[Dataset entries]
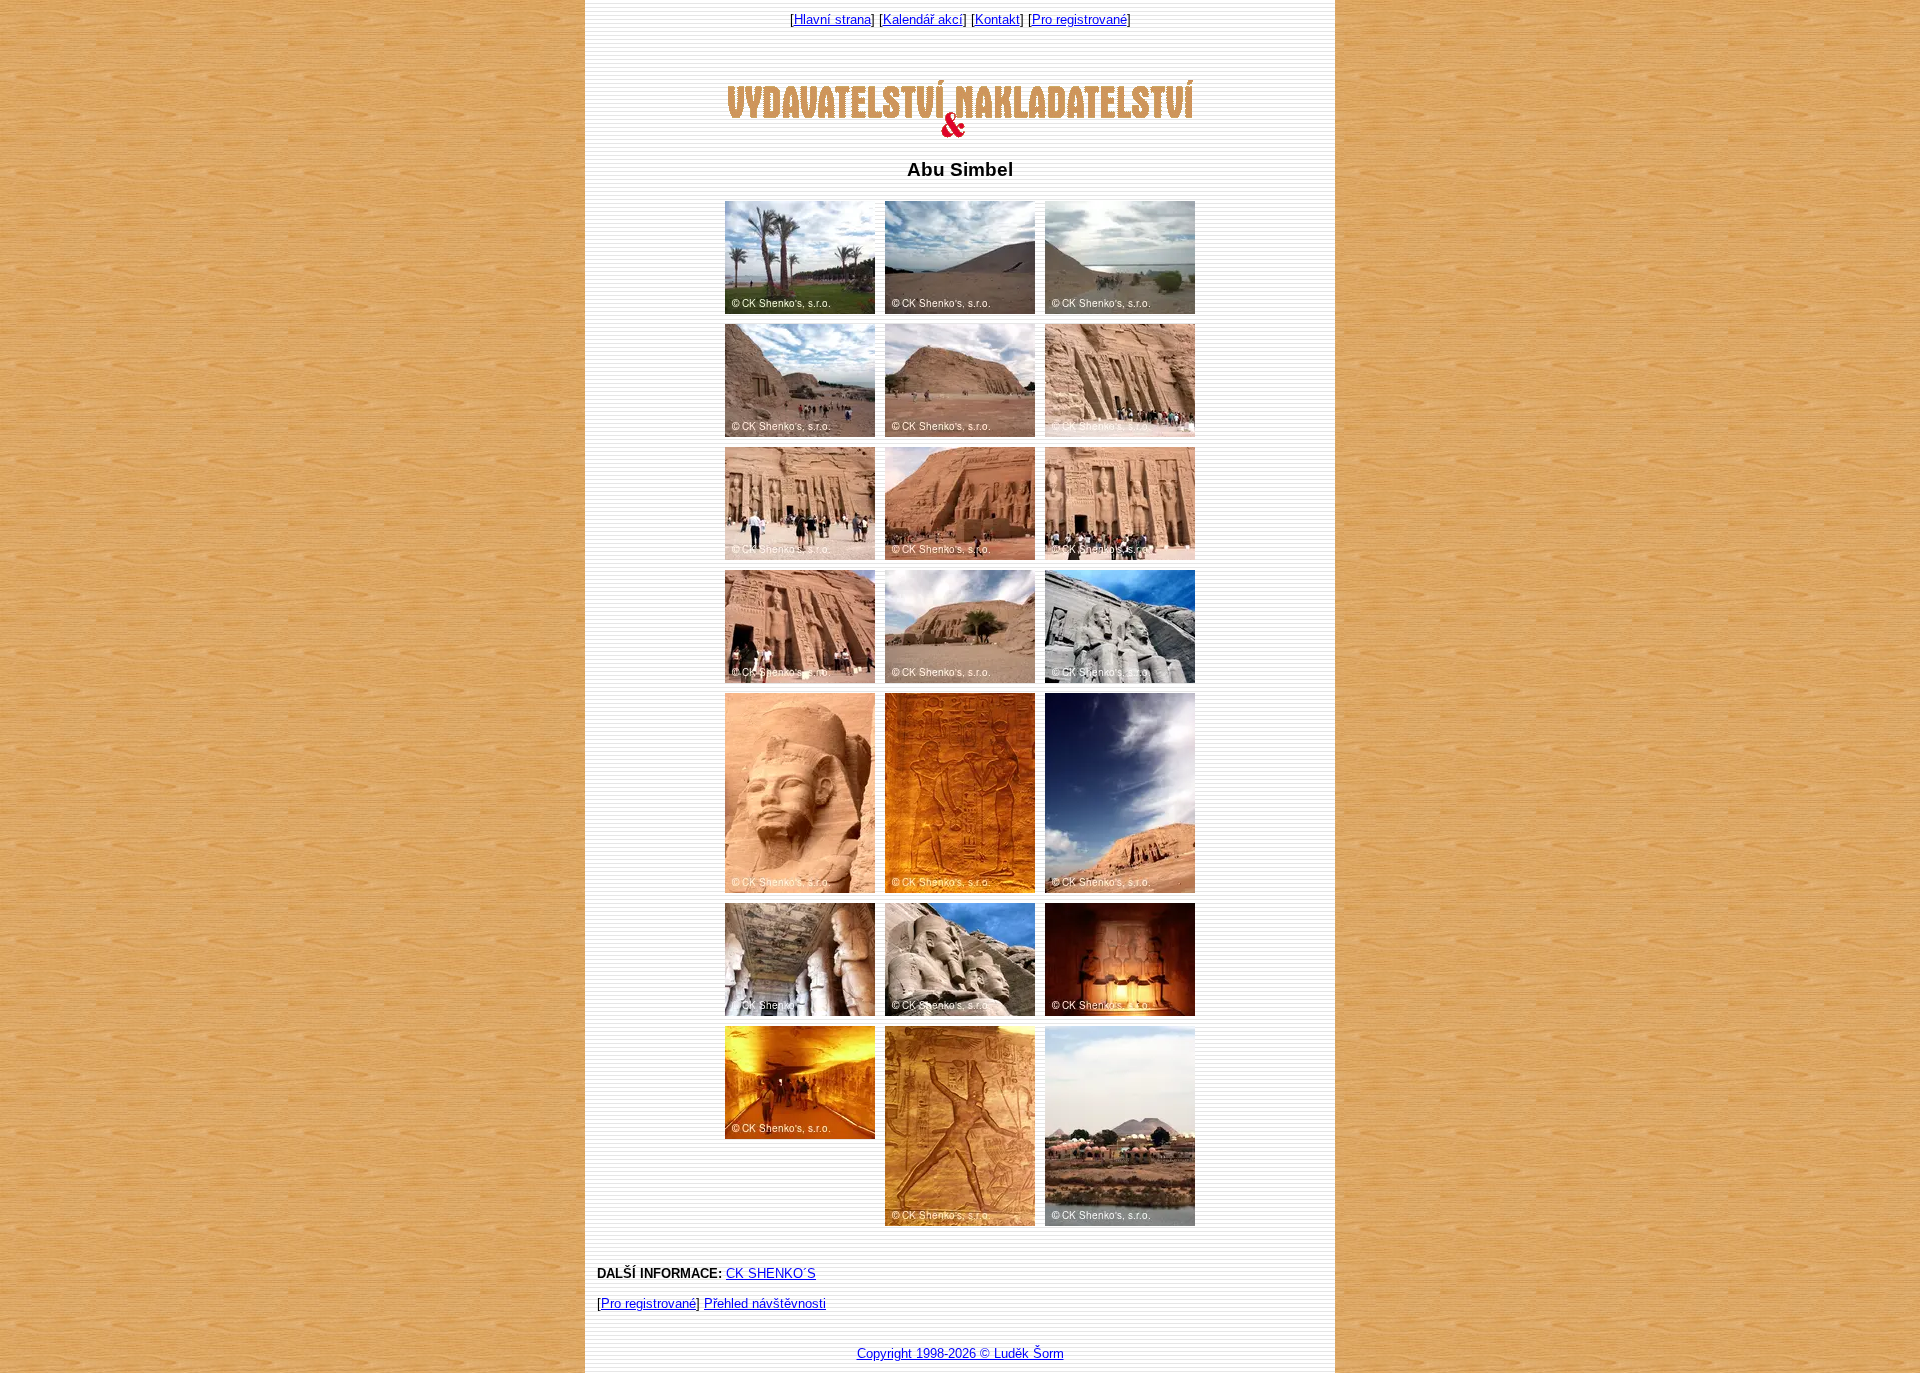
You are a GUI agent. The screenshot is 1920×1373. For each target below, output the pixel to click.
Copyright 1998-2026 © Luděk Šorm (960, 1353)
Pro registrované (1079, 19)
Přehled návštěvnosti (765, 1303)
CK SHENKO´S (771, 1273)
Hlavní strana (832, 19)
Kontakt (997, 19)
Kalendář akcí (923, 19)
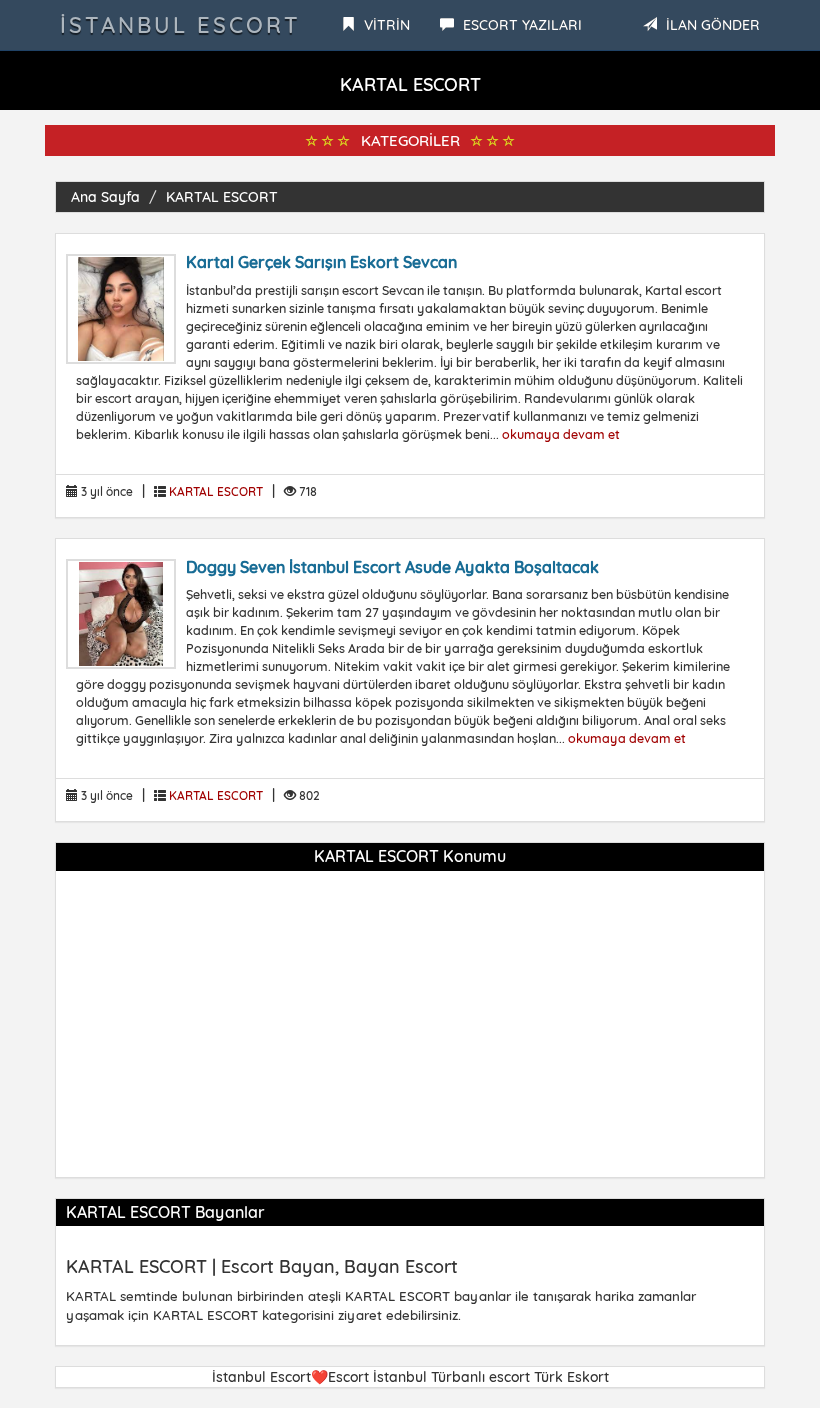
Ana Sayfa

• **Your objective**
With the images omitted, output all entries exactly as given.

• **Finished task**
You are a GUI agent. The screenshot is 1920×1373. For each target below, output the pixel to click.
Copyright 1998-2026 © Luděk Šorm (960, 1353)
Pro registrované (1079, 19)
Přehled návštěvnosti (765, 1303)
CK SHENKO´S (771, 1273)
Hlavní strana (832, 19)
Kontakt (997, 19)
Kalendář akcí (923, 19)
Ana Sayfa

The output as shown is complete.